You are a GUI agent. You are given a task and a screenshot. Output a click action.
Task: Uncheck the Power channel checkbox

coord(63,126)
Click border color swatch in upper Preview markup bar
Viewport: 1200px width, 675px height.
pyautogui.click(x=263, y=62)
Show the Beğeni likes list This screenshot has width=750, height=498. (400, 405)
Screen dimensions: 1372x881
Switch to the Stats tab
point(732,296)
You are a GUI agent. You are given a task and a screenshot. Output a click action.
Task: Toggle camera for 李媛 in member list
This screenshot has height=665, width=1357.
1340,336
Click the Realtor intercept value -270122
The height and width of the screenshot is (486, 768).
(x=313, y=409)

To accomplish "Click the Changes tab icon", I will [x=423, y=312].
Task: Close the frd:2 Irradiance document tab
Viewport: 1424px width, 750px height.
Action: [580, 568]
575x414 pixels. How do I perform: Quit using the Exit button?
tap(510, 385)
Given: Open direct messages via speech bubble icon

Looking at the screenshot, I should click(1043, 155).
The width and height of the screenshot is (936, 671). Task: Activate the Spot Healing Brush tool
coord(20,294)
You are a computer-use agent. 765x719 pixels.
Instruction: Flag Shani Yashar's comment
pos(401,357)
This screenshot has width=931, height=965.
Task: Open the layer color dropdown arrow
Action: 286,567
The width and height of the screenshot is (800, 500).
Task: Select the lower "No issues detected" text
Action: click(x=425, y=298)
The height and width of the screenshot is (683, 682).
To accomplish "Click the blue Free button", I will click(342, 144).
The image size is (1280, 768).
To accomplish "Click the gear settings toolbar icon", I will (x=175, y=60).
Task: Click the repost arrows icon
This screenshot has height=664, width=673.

What to produce: What is the number of lines in the records that hold "list"? Give the number by itself.

Output below: 2